I remember my first experience teaching analysis to high schoolers. After briefly explaining how analysis differed from summary, I asked my students to analyze the carousel scene at the end of The Catcher in the Rye. While they took several minutes to read over their annotations, I eagerly waited for their brilliant discussion of this poignant moment, knowing that I’d hear at least one student make the connection between Holden’s fixation with the carousel and his fear of growing up; perhaps one student might even cleverly conclude that the carousel, in its predictable and circular movement, offers Holden an escape from the linear inevitability of life.
Instead, I received answers like this: “Holden clearly enjoys listening to Phoebe’s ride on the carousel. This shows he’s close to his sister.” Many students still simply summarized what they’d read. Where had my lesson gone wrong? It wasn’t until much later in the year that I realized that students couldn’t tell me what the language was doing because I hadn’t explained to them what language could do.
A Unique Challenge
In his book Clueless in Academe: How Schooling Obscures the Life of the Mind, literary critic Gerald Graff argues that literary analysis poses a unique challenge to students because they don’t encounter the vocabulary they need to talk about texts in the actual literature we ask them to analyze.
This problem is practically unique to the English classroom. In other subjects, course texts include all the essential vocabulary that students might need to write about a particular subject. Students in science read about mitosis, hypotheses, and inertia. Students in social studies learn about barter, constitutional monarchies, and plate tectonics. But in English classes, we may go over random vocabulary lists or quiz students about words they might encounter in a given story, but we don’t often stop and think about the words they need to talk about literature.
While we teach students literary language (simile, metaphor, foreshadow, etc.), teaching them about literary devices doesn’t give them the vocabulary to analyze those devices; students in English class are often asked to write and talk in the academic dark. Writing is already an elusive process, but compounding the inherent difficulties of writing with the unique challenge of writing about literature only sets up students to see the process—as Graff figuratively puts it—as some sort of magic trick: While fun to watch, it is best left to the professionals. By showing students the kind of language literary critics use to make their arguments, we can demystify the ostensibly impossible task of literary analysis, elucidating how scholars carefully examine an author’s diction and explain what that language is doing in a literary work.

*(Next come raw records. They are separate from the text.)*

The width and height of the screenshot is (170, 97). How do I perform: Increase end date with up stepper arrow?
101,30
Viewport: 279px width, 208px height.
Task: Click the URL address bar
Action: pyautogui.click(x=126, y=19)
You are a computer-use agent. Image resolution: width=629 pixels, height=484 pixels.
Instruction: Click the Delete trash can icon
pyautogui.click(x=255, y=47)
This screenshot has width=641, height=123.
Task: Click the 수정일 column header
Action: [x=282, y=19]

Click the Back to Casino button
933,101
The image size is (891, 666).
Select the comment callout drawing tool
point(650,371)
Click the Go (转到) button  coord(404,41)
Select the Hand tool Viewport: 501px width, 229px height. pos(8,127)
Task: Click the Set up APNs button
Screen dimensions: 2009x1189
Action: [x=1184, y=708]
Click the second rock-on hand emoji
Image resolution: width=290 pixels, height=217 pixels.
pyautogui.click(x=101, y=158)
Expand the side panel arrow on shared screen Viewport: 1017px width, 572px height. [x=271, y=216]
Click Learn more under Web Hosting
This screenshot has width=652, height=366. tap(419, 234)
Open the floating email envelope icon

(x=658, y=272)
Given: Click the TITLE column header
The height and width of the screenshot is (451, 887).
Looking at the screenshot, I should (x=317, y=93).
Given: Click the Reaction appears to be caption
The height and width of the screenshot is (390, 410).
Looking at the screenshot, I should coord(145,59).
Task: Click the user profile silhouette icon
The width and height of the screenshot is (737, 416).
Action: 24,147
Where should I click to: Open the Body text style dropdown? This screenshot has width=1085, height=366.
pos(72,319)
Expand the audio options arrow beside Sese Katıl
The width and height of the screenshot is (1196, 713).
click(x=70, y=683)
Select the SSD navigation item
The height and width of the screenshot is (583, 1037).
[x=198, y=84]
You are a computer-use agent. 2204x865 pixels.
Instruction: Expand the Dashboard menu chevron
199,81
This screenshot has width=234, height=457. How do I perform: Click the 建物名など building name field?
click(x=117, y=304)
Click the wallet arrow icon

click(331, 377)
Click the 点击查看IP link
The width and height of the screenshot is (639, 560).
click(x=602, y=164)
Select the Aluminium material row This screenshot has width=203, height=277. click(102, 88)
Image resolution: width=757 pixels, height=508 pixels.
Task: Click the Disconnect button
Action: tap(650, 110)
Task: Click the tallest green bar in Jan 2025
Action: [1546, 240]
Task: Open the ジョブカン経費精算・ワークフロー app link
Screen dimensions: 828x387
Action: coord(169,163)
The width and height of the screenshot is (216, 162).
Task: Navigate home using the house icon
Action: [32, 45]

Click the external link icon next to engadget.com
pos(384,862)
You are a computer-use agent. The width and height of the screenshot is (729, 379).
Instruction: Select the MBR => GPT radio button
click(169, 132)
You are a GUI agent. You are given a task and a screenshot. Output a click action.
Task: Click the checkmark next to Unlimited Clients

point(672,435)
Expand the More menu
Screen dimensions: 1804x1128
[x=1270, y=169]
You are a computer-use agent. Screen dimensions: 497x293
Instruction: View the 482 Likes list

When I set about generating a list of words that students might find helpful when analyzing a text, I had to get meta. I ultimately came up with a list of words that I often find myself using to discuss literature. The first list I give students each year generally includes the following words:
- allude to
To ease students into analysis, I begin by having them analyze forms they’re more comfortable with: artwork, songs, etc. What do the blues in Picasso’s The Old Guitarist evoke? What does a particular ad accomplish in juxtaposing dark and light? How does Adele convey a particular tone in this song? As I introduce these terms, I generally use templates:
- This artist’s use of _____ evokes _____.
- The repetition of _____ underscores _____.
- In juxtaposing _____ and _____ to_____, ...
As the year progresses, I add to this list of words to get students to generate more thoughtful interpretations (problematizes, complicates, reimagines, etc.), and as students become more comfortable using this language, I gradually release them from templates, asking them to break down dense literary passages without this scaffold.
While students undoubtedly start off misusing (and overusing) some of these terms, they eventually feel more comfortable incorporating this vocabulary into their responses. What’s more, they learn that they can use these terms in different subject areas. And years later, students tell me they still use these words in their classes and conversations to analyze whatever it is they’ve been asked to examine.
Ultimately, it’s not just that these words make students sound smarter; it’s that this language helps students make smarter points by helping them focus on what the language in a given text is doing.
At the end of the school year, students won’t have mastered analysis, but they’ll definitely be capable of providing more nuanced interpretations through this vocabulary. By the time students arrive at Simon’s famous confrontation with the pig’s head near the end of Golding’s Lord of the Flies, they’re equipped to analyze it. They observe the odd juxtaposition of good and evil delineated in the passage. They notice how Golding’s repeated use of violent and grotesque imagery underscores the pig’s sinister presence. After discussing these observations, students can pick up on what this scene symbolizes. Suddenly, it is obvious that the pig’s head on the stick embodies evil and that Simon—the only boy on the island who doesn’t succumb to savagery—is being tempted by the devil.
This close reading always elicits gasps, and it almost always generates comments that attest to the powerful reading we’ve done: “Man,” many students will say, “things just got deep.” And when students inevitably articulate how disturbed they are by what we—through a careful unpacking of Golding’s language—have just discovered, I always respond by pointing out the rich meaning we miss when we don’t think about what the language in a given passage is evoking, underscoring, and/or conveying.